To stay rich, stay open to risk
That was the vibe I got reading Chrystia Freeland's opinion piece in the New York Times this weekend about the paradox facing the world's wealthiest folks, which posits that when the wealthy circle the socioeconomic wagons on access to that money, the money moves elsewhere -- thus dooming the wealthy over the long term.
Simply, you lose human and actual capital when you stymie upward mobility. No one wants to come to your party if the chance to get in is close to nil.
The Reuters veteran writes:
Historically, the United States has enjoyed higher social mobility than Europe, and both left and right have identified this economic openness as an essential source of the nation’s economic vigor. But several recent studies have shown that in America today it is harder to escape the social class of your birth than it is in Europe. The Canadian economist Miles Corak has found that as income inequality increases, social mobility falls — a phenomenon Alan B. Krueger, the chairman of the White House Council of Economic Advisers, has called the Great Gatsby Curve.
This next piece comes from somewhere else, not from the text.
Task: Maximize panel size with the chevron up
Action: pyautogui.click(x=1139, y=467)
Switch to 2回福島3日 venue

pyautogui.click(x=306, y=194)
Freeland hooks her op/ed into the current Romney-Obama U.S. election season news cycle, but the point will stand long after those votes are counted: if you're on top and want to stay there for generations, you need to place your bets on your business savvy and not tug the regulatory strings you may now have better access to. Doing so is your own demise.
Freeland's opening anecdote recounts a powerful and wealthy Venice that self-destructed after it favored self-interest. I can't help but think of examples of the opposite today: London, New York and other global cities that have managed to stay relevant by promising (and delivering) upward mobility, even as China and others threaten that lead.
In the U.S., there's a big debate over whether economies are best managed by "trickle-down" or "bubble up" approaches. As the global stage shifts to the East, one can only wonder how it will cope.